** Opening Exercise passage block **

Researchers Quest After an Amazingly Fast Semiconductor
March 17, 2015
Is it possible that an 81-year-old dream of a Nobel laureate may finally become a reality?
Qmed Staff
An international research team thinks it may have hit on a way to place crystalline lattices of pure electrons in the bottom of a silicon-encased quantum well, according to a report in Qmed's sister UBM publication EE Times.
The resulting crystal electron "gas" would have electron mobility more than 200 times greater than graphene and more than 1700 times greater than crystalline silicon, professor Sergey Kravchenko at Northeastern University told EE Times. Such a material would fulfill theoretical predictions Nobel laureate Eugene Wigner made in 1934.
"We are not ready for apps-- only the basic science. We are looking for the quantum Wigner crystal predicted theoretically in 1934 and sought forever after. With these new samples, we should be able to answer the question 'yes or no,'" Kravchenko said.
Read the full EE Times story here.
Researchers in the project also hail from the National Taiwan University and the Institute of Solid-State Physics (Moscow).
Kravchenko believes that if his team's results are confirmed, the ultra-high-electron mobility of the electron crystals will attract semiconductor researchers to figure out how to make use of them.
If the experience so far with graphene is any indication, Kravchenko might be right. Since its discovery in 2004, researchers have heavily focused on graphene as a potential wonder material for a host of applications, including flexible electronics in the medical device space.

** Closing Exercise passage block **

Restate the part of the semiconductor article that opens with the words containing "Researchers Quest After" and closes with "become a reality?", substituting "vision" for "dream". Use only the semiconductor article for your answers.

** Opening Entries supplied block **

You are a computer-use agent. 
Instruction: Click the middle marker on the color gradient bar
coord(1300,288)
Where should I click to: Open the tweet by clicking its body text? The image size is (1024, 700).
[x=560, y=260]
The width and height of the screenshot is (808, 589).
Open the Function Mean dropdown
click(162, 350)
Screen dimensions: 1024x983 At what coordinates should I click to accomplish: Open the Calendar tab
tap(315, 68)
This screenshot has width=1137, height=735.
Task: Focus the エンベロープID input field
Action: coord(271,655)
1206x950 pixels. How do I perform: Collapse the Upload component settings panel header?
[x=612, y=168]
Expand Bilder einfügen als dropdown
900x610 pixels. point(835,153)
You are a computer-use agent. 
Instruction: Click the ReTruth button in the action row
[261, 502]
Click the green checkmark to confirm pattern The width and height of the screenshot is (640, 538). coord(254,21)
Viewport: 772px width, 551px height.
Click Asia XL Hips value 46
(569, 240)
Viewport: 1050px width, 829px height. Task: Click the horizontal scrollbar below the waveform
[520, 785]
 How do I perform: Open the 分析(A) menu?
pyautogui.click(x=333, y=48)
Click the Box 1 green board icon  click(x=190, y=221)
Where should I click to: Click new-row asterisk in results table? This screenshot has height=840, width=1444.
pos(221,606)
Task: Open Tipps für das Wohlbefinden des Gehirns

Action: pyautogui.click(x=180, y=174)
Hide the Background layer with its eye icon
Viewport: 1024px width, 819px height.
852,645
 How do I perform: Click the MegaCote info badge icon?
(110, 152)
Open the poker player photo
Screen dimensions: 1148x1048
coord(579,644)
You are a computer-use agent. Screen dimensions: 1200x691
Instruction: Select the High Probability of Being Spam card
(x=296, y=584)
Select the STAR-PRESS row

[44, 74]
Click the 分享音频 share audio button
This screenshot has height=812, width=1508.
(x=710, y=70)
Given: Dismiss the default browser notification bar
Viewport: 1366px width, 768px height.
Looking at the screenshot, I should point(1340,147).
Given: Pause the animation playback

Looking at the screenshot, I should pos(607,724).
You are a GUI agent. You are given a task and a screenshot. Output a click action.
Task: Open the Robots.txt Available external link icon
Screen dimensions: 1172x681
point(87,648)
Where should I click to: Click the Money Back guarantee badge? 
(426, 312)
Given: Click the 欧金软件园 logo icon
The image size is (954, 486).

** Closing Entries supplied block **

_Task answer_
Researchers Quest After an Amazingly Fast Semiconductor
March 17, 2015
Is it possible that an 81-year-old vision of a Nobel laureate may finally become a reality?